Wednesday 15 April 2020

Do Hunter-Gatherers Notice Advertising?


Optimists are predicting a V-shaped economic recovery after the Covid-19 crisis. This is unlikely. Henceforth many people will hesitate before visiting shopping malls, will think twice about eating in restaurants and forego airline flights where possible. Not all economic sectors will be equally constrained but on average the V-shaped recovery will not happen.

Compounding the improbability of a V-shaped recovery is the fact that at an aggregate level we are all poorer now. Many people have lost incomes, many more have increased debt levels, and still more are dealing with business closures.

Despite the optimist’s claims, trends show that the loss of affluence in SA is not new. This trend, even while “lumpy” at times, has been underway for a couple of decades. Research shows that white-collar wages have declined in real terms over the past 10 years* while middle class growth has stagnated**. Personal debt levels have inched inexorably higher, the residential property market has stagnated and the precariat (those living precariously from day to day) has mushroomed with our perverse cheerleading for the new entrepreneurial class, the wastepreneurs. 

Image from New York Times
In this environment of diminishing discretionary choice is it wrong to suggest that we are the emergent nouveau hunter-gatherers? Are we not the 99 percenters with an ever-narrowing economic horizon? Whether we are able to plan one day ahead or one month ahead we face similar limitations on what we buy.

Choice is a luxury that poverty does not tolerate. In the branded arena it means avoiding experimentation and the disappointment of underperformance. We use price points as proof of diligence while acknowledging silently that our money might just get us to month end when the cycle starts again, but not always. This is the modern interpretation of a hunter-gatherer lifestyle which is true for nine tenths of our time on earth as bipeds. But with a little advertising thrown in.

Our recent branded past was significantly different. The 1970’s and 1980’s witnessed the emergence of truly inspired creative advertising and with the birth of the Cannes Lions Awards, the advertisement became the celebrated objet d’art. If ads were liked the brand was bought. A simple straight-line correlation was in play with massive investment underpinning the creation of brilliant brand vignettes used in media channels you could count on one hand. 
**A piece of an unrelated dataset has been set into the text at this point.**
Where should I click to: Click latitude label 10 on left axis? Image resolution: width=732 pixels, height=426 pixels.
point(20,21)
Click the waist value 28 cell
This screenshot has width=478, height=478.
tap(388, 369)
The industry rewarded creativity almost to the exclusion of any other measurable marketing gain while globalisation peaked and cheaply made goods flooded the freshly built western suburbia.
Delayed-cost economics was embraced with fervour and dictated advertising best practice where the words of the late actress Carri Fischer ring abundantly true: “Instant gratification takes too long.”

This is changing very quickly now. Covid-19 brings new marketing challenges into stark relief. The time-tested mantra instructing brands to maintain a share of voice during the crisis is questioned. What about brand presence? Does the fact that your brand is in the store staring back at you with commensurate devotion not count for anything during this crisis? Professor Byron Sharpe at the Ehrenberg-Bass Institute for Marketing Science has made it clear that brand presence is critical - “showing up” as he calls it. Similarly, what is the role of clutter-busting creative adverts at a time most people just want to get to the end of the month in one piece with some joy in assured regular brand performance?

The answers are not clear. Advertisers have used and dismissed many insights on why people buy and how they relate to brands. The importance of factors such as humour, relevant news, and liking have all proven to be essential in advertising at one time or another. Most of these, however, were underscored by a period of excess, of overconsumption and the cult of consumerism.

Covid-19 might bring us closer to our genetically imprinted forager roots. Marketing goals have morphed into the pursuit of engagement rather than exchange, story rather than instruction, empathy rather than aspiration. The brand, as an abstraction, is now a conversation and wider brand investment extends to CSI, CRM, CTA, SEO, B2C, and so on.

The search continues for the advertising holy grail – the thing that works best. In this time of declining affluence and risk aversion the actual moment of purchase, the instant of selection, still offers scope for marketing encroachment. At the point you choose one brand, the seduction by another is most likely. It’s an instant when, as the hunter-gatherer, you might pause and switch to another fruit. “In the moment” marketing invades this instant with increasingly powerful technology. It explains why SEO is important, why pop-ups work, why digital connected billboards are appearing and why the measurement of attribution is more important than before.

At this time, albeit of crisis, marketers have a wider range of tools and new frontiers to explore and develop their craft. It seems unlikely that what worked well 30 years ago will work equally now. While ad creativity was a pre-eminent goal in the past, the frontier has moved to media and tech. These are the creative playgrounds of today as the luxury of surplus and choice escape most consumers.

* Broll Research
** Professor Murray Leibbrandt, Southern Africa Labour & Development Research Unit (Saldru) at UCT.